Social situation Achievements under threat

In the last two decades, Pakistan has managed to reduce income poverty significantly. According to World Bank figures, the share of poor people in the country's population dropped from 64 per cent in 2001 to just under 22 per cent in 2018. However, the impacts of the COVID-19 pandemic and of the 2022 flood disaster are posing a major threat to this successful development.

Even before the devastating floods of mid-2022, about one fifth of Pakistan's people were considered undernourished. The flood disaster destroyed people's livelihoods in vast areas of the country. According to United Nations figures, over 10 million people are experiencing acute food insecurity. In the districts affected by the flooding, over 3.5 million children are impacted by acute malnutrition (as at June 2023). Experts expect that the food crisis will worsen. In the first half of 2023, an earthquake, severe storms and a cyclone caused additional damage to the country's infrastructure and agriculture.

Child mortality has decreased continuously in Pakistan over the last few decades but continues to be high compared with other countries in the region. Nearly half of all deaths among under-five-year-olds are caused by malnutrition.

Inadequate services for a growing population

Each year, Pakistan's population grows by nearly two per cent. Almost 40 per cent of the country's inhabitants are below the age of 15. Government spending on health and education is too low to ensure universal provision of services. While the country's education system has improved in the past few years, there are still too many children who drop out of school or do not go to school at all. The illiteracy rate in Pakistan is over 40 per cent. Among women, it is as much as over 50 per cent.

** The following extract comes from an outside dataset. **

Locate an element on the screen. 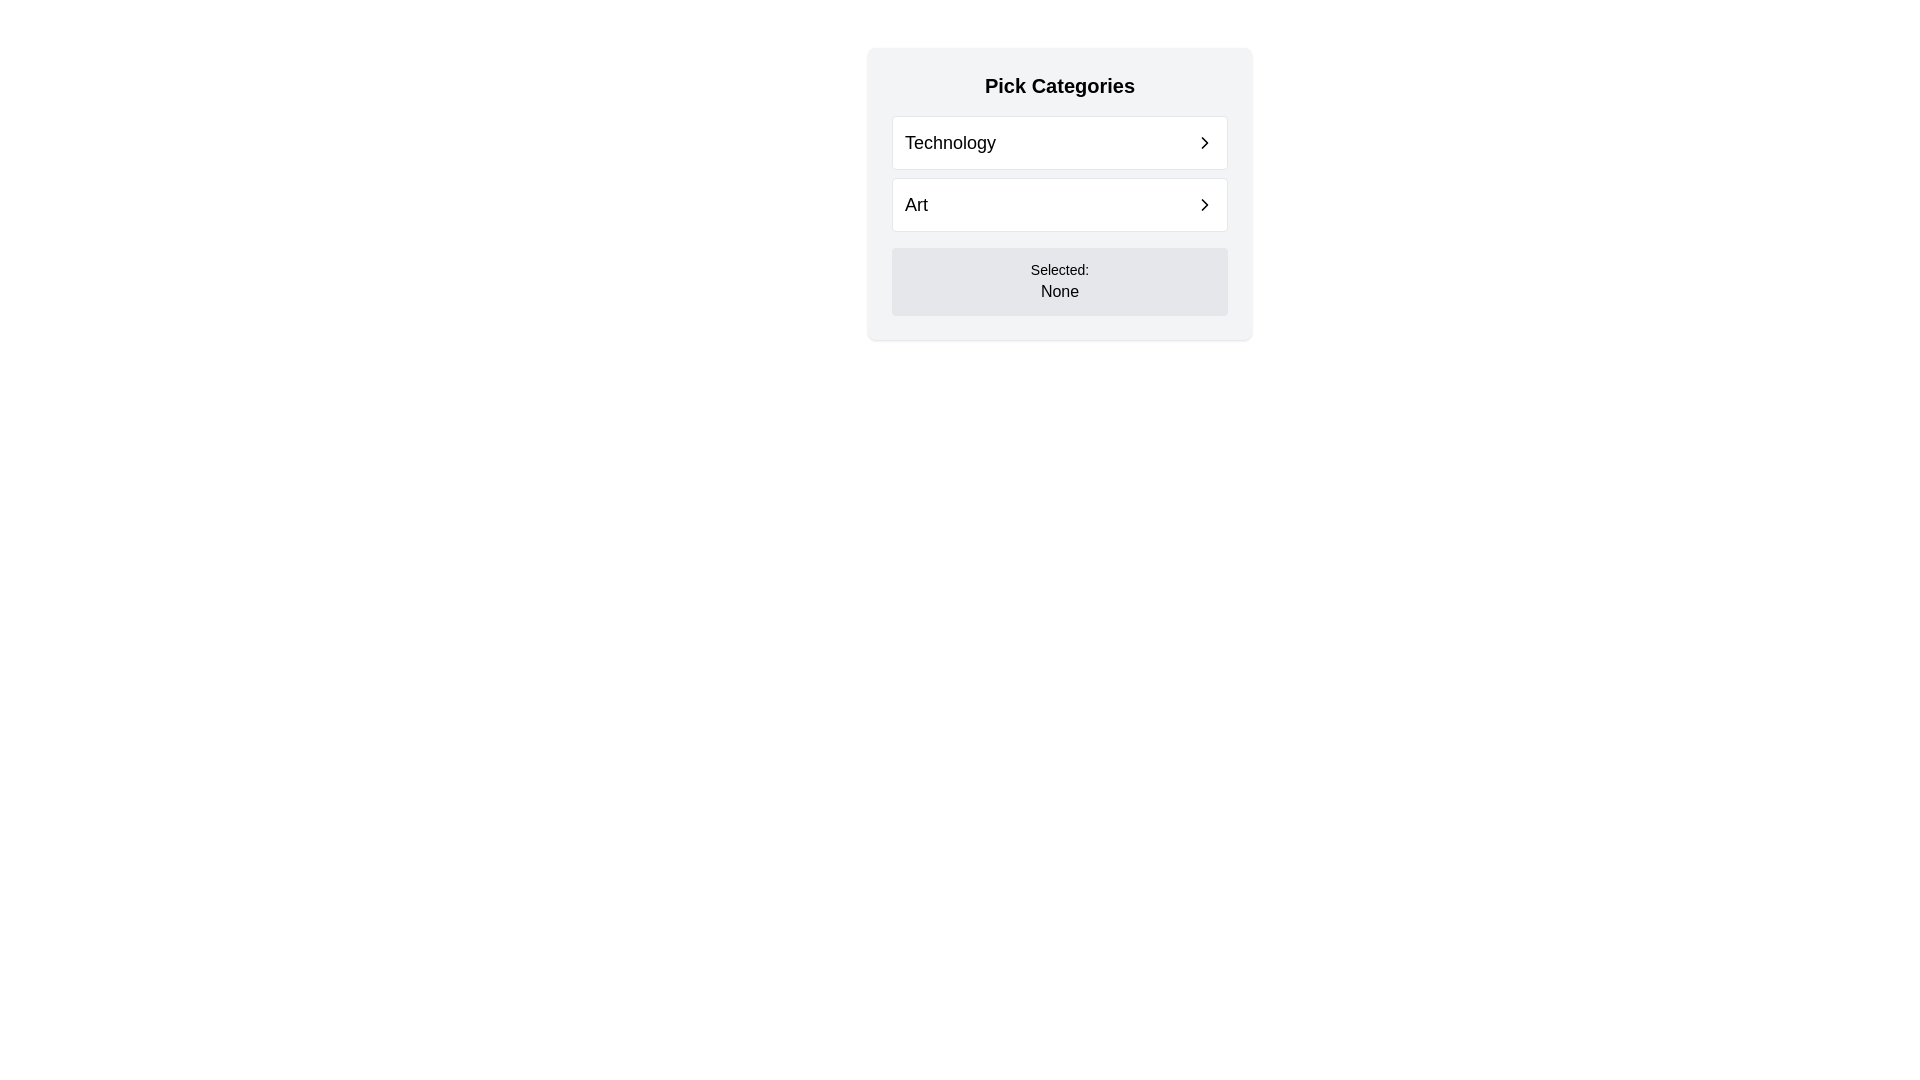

Every year, nearly two million young people reach working age. But there are hardly any job and income opportunities that are in line with international environmental and social standards and contribute to sustainable economic growth. Some 70 per cent of Pakistan's workforce is employed in the informal sector. The International Labour Organization (ILO) has found the informal economy in Pakistan to be characterised by decent work deficits and challenges such as child and bonded labour, lack of rights at work, working poverty, and gender-based discrimination. Social protection systems are poorly developed and underfunded.

The country's elites are becoming more and more aware that there is a need to invest in education, occupational development, social protection, environmental sustainability and innovation. This is evident from the vocational training reform that is being implemented nationwide, the introduction of health insurance in selected districts, and the efforts to expand financial services for private individuals and enterprises.